## DATA FOR PROCESSING
***

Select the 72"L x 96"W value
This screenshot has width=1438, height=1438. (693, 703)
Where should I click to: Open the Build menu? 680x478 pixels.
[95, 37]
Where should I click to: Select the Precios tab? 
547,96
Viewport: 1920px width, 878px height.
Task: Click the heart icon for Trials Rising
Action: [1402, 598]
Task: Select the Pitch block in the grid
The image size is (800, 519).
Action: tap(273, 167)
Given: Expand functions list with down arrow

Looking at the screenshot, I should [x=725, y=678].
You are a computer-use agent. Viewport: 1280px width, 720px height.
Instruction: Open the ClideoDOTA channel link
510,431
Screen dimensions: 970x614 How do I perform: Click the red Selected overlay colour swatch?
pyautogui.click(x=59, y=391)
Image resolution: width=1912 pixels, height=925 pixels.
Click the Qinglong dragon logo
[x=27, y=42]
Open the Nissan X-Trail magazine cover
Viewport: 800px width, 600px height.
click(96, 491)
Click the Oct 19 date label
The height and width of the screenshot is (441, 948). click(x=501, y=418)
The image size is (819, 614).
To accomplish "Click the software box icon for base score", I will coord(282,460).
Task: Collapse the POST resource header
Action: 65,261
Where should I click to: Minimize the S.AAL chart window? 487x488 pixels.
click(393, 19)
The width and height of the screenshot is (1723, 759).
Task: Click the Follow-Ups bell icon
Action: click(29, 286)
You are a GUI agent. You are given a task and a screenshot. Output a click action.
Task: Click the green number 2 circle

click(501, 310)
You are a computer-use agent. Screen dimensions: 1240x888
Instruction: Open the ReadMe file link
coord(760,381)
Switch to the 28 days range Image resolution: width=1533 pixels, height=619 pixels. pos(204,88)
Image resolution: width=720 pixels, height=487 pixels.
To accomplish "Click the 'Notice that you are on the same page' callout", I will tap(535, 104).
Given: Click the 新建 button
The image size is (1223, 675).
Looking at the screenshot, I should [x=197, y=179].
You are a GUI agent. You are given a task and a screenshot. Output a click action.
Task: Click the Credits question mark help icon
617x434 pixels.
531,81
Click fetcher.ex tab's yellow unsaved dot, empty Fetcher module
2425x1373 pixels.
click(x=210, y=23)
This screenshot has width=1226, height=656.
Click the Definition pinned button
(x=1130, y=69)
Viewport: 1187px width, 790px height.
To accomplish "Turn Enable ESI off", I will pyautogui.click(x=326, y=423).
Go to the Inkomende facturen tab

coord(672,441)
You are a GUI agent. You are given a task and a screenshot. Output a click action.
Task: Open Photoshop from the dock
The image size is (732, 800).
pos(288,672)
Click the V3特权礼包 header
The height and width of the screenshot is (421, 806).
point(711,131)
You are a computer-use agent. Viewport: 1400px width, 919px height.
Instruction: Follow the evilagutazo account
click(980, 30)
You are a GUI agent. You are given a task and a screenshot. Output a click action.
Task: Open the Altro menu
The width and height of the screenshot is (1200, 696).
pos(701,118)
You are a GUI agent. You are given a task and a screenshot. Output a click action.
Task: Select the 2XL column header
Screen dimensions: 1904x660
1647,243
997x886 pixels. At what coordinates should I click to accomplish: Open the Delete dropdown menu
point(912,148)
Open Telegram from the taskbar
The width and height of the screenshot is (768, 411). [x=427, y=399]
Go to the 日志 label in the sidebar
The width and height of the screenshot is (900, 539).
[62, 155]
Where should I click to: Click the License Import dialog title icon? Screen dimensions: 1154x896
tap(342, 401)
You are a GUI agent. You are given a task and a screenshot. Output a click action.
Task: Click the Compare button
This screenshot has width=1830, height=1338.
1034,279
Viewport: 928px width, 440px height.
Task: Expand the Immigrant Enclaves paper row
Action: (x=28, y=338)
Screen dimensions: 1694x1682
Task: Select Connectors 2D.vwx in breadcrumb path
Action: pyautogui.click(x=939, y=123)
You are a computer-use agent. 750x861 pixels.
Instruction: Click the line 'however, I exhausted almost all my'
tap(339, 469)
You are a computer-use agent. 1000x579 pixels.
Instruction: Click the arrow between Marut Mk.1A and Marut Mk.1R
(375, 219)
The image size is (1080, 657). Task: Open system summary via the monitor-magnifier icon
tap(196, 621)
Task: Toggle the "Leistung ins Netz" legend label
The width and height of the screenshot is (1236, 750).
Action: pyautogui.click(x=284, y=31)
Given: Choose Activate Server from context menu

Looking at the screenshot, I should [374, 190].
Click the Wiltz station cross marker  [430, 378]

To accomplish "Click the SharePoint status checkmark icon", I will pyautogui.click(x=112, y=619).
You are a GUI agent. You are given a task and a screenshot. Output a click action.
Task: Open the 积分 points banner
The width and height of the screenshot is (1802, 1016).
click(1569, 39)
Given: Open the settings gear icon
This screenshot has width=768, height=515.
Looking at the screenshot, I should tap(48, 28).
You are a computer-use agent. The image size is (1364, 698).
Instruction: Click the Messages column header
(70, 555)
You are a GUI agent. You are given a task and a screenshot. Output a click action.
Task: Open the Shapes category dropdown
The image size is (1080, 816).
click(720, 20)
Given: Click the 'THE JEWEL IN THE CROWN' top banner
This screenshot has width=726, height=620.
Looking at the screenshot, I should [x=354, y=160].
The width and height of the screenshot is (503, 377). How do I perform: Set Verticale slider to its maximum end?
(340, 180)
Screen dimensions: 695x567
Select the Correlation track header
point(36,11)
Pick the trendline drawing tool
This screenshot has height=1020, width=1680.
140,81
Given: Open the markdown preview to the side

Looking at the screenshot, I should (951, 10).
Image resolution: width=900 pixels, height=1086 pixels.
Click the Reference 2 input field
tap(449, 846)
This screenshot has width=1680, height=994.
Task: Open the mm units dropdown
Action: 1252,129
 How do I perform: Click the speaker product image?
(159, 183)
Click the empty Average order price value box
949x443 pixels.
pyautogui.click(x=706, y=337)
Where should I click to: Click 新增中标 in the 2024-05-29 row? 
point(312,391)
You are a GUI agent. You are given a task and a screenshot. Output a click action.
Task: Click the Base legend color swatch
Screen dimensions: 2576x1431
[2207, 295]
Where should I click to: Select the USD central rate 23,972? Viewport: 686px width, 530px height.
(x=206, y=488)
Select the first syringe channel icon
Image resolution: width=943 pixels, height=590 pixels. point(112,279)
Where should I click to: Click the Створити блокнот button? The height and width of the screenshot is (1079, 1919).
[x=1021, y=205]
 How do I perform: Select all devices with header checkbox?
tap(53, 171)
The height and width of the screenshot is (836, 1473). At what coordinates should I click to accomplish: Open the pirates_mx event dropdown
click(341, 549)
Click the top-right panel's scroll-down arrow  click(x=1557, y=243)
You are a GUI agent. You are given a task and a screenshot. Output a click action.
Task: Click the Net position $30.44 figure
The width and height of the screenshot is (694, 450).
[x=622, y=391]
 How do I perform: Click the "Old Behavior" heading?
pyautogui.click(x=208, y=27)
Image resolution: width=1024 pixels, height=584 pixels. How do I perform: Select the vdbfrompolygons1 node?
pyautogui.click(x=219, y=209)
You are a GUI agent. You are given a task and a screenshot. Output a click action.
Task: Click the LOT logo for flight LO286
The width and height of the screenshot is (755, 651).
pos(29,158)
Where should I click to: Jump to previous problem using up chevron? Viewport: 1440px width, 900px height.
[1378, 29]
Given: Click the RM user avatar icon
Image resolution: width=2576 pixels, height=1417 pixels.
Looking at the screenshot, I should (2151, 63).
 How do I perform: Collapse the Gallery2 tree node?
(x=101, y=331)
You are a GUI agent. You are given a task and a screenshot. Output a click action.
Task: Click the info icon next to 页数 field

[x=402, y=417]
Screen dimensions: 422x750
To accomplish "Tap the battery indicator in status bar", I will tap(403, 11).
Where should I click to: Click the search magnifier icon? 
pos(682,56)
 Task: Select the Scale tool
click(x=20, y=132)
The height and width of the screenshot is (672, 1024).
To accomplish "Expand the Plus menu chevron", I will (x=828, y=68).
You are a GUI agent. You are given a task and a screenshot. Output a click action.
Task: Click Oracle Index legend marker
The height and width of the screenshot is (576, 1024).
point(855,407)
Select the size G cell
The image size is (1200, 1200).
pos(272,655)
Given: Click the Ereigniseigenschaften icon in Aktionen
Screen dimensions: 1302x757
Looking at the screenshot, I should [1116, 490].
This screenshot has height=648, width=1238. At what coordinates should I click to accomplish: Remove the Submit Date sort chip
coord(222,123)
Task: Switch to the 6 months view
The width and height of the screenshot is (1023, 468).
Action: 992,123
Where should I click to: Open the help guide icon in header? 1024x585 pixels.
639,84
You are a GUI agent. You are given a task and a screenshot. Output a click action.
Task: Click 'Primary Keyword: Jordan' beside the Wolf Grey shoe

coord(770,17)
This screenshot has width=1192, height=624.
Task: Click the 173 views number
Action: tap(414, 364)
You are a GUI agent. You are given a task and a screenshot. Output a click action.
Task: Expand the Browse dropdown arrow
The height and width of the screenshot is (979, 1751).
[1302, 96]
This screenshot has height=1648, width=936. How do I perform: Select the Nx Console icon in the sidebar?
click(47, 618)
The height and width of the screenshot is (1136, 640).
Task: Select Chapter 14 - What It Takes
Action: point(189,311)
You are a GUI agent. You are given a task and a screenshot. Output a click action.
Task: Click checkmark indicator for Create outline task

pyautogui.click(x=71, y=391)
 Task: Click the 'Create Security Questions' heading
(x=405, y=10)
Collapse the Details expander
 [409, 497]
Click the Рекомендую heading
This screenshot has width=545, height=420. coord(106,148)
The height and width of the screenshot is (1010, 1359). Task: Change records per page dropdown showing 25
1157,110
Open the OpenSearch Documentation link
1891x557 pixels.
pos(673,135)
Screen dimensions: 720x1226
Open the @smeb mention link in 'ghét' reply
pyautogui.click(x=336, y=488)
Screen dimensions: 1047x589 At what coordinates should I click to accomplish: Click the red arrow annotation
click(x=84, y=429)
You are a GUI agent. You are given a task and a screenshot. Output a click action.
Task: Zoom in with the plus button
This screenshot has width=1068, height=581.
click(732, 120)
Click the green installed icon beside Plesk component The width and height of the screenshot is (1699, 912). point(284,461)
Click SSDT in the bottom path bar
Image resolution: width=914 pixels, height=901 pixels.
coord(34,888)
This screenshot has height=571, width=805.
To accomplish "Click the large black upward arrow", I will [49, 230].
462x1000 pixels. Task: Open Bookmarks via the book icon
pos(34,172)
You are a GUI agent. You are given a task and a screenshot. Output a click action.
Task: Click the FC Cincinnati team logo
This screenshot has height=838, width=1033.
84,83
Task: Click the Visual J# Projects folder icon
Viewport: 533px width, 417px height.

***

## TASK BRIEF
Go through the material and copy out every line with "legend" in it.

## RESPONSE TO THE EXERCISE
Task: Toggle the "Leistung ins Netz" legend label
Task: Click the Base legend color swatch
Task: Click Oracle Index legend marker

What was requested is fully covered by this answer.